The present study is not without limitations. The selected patients had a short duration of the disease (<15 years), and were therefore not yet expected to present chronic complications secondary to diabetes. Likewise, the small sample size of the subgroups, particularly the subgroup of individuals with SCII (23 patients), implied a lack of statistical power for detecting significant differences. In addition, the utilization of HbA1c as a measure to assess metabolic control may be insufficient, and other parameters such as glycemic variability (not measured in our study) should be added. Lastly, resource utilization associated with informal care was not documented, and it was therefore impossible to quantify the direct non-healthcare costs related to the management of the disease.

Regarding the implementation of CSII, mention should be made of the article published in 2017 on the situation of diabetes mellitus in Andalusia, where a prevalence of CSII of 5.5% was reported.1 However, in our study we recorded a prevalence of 12.9%, which is more consistent with the existing literature. In this regard the SWEET Registry,4,5 which evaluated the use of CSII in 48 centres, recorded a prevalence of 40.2%, while in Greece13,14 the reported figure was 10%. All of this suggests the possibility of underestimation of the use of CSII in Andalusia. We therefore recommend that a national and international registry be set up to estimate and update on the introduction of this therapy in the different regions and/or countries. However, it appears that the use of new technologies is increasing, and the associated costs are therefore also increasing. It may therefore be worthwhile to assess the possibility of incrementing the financial resources assigned to the management of this disease.

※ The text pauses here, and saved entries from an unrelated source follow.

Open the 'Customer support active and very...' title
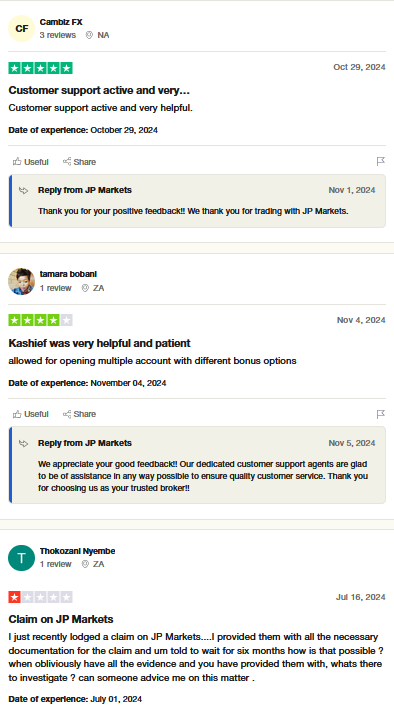 [x=99, y=90]
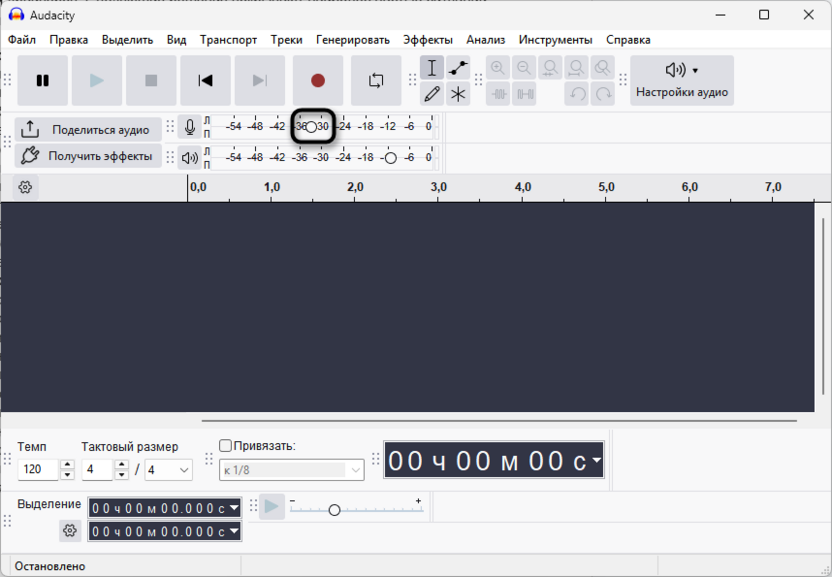832x577 pixels.
Task: Select the Multi-tool
Action: [x=457, y=93]
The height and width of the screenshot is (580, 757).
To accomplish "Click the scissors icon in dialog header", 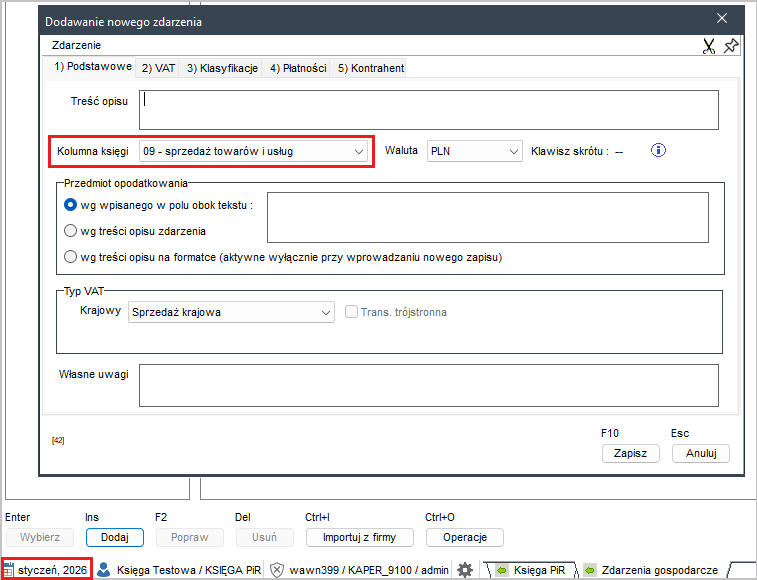I will (709, 46).
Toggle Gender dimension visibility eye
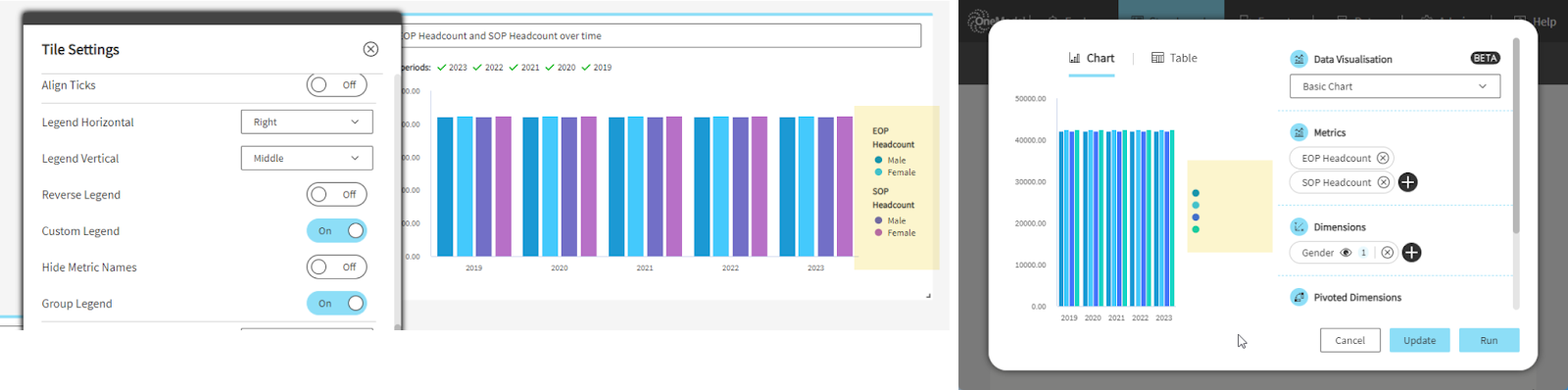This screenshot has width=1568, height=390. (1347, 253)
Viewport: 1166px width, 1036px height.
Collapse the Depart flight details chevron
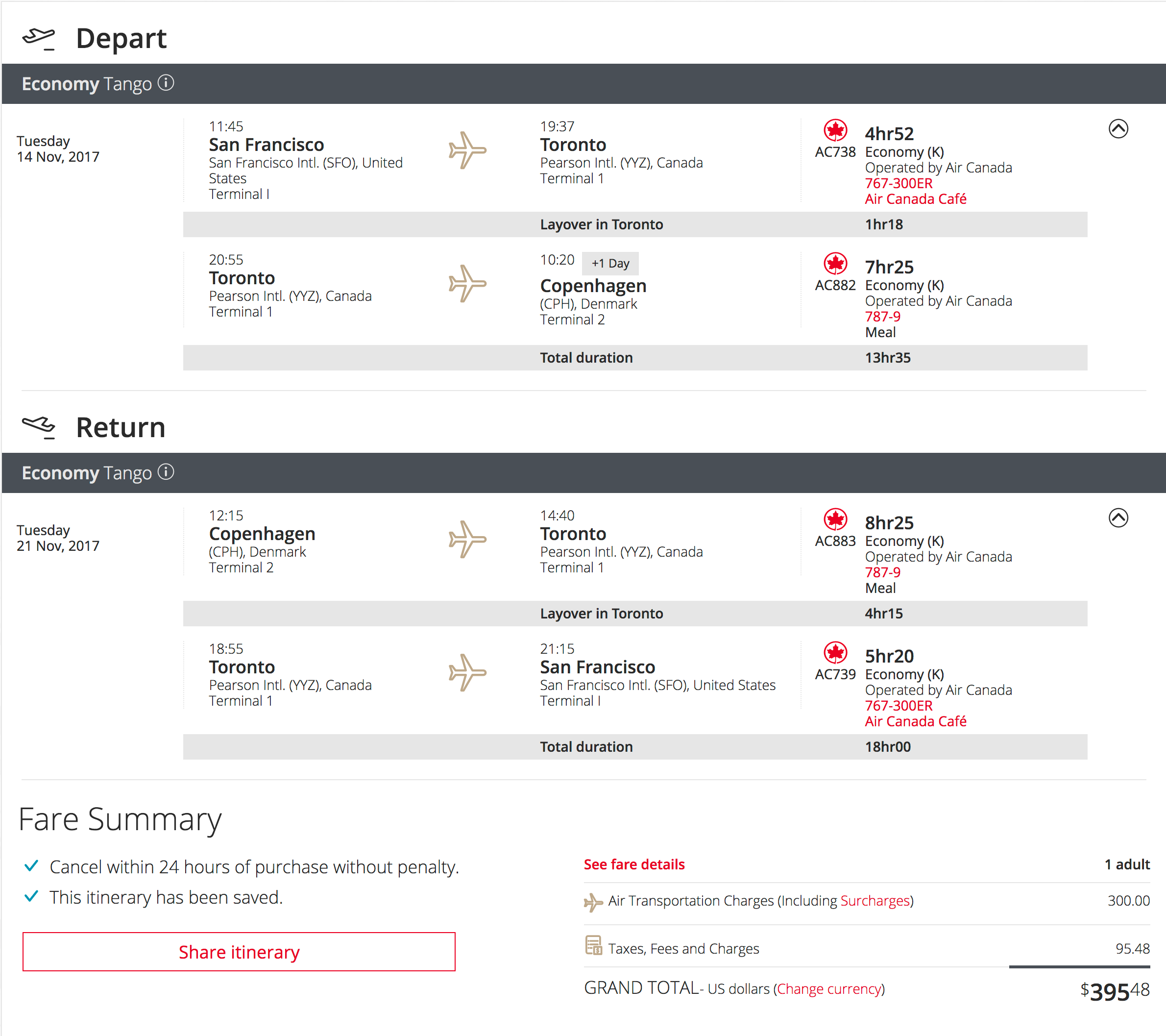1118,129
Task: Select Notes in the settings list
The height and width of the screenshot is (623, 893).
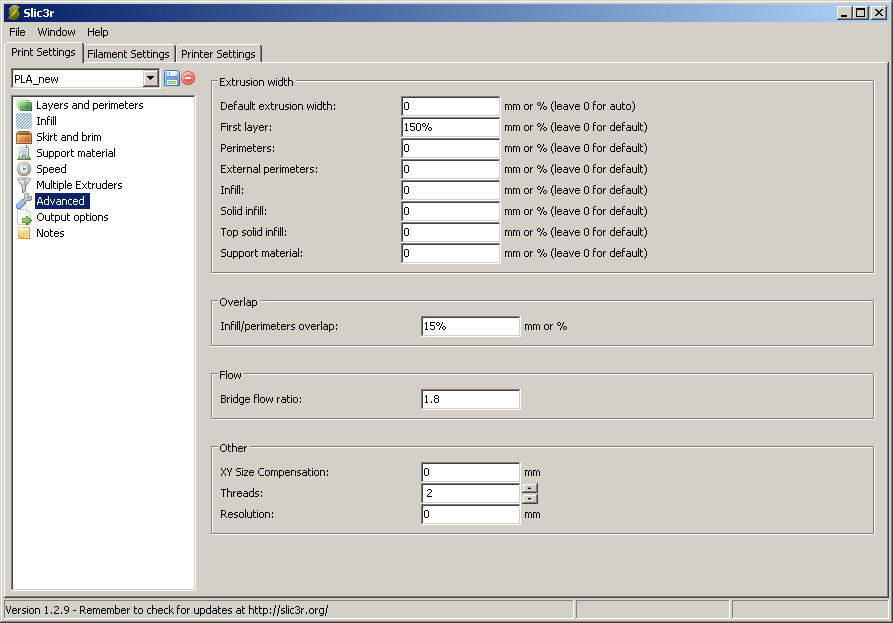Action: click(x=50, y=233)
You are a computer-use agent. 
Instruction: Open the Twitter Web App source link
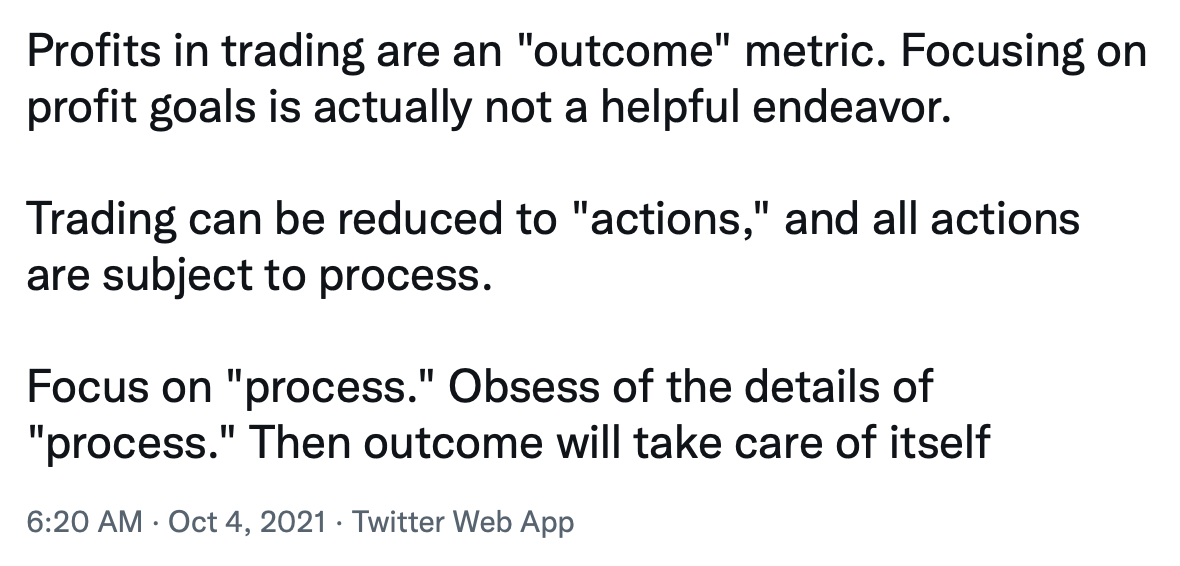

Similarly, on comparing the patients treated with CSII versus those receiving MDI, a higher cost was recorded in the former group, as well as a higher incidence of DKA. This could cause us to reconsider the efficacy of this therapeutic modality. However, many studies have shown improved metabolic control in pediatric patients treated with CSII,5 with a decrease in HbA1c concentration, as well as lower total daily insulin requirements.

All this reflects the need for more studies and registries on this frequent disease in childhood, as well as the considerable advance in the incorporation of new devices and therapies in recent years that may substantially modify the direct costs associated with the care of these patients.

The direct cost associated with DM1 in children in Andalusia is approximately 4700 € per patient per year. On analysing the use of CSII or MDI, no association was found between the degree of metabolic control and the cost of the disease.

Comparison of the costs associated with the disease with other countries yielded very similar results. All studies agree that there is an increase in cost due to the implementation of new technologies, including CSII. Despite the abovementioned limitations, our study demonstrates the importance of analysing different population cohorts with DM1, not only for determining the degree of metabolic control of the disease and/or the potential complications, but also for estimating the costs associated with the new technologies, with a view to facilitating informed decision-making.

The authors declare that they have no conflicts of interest.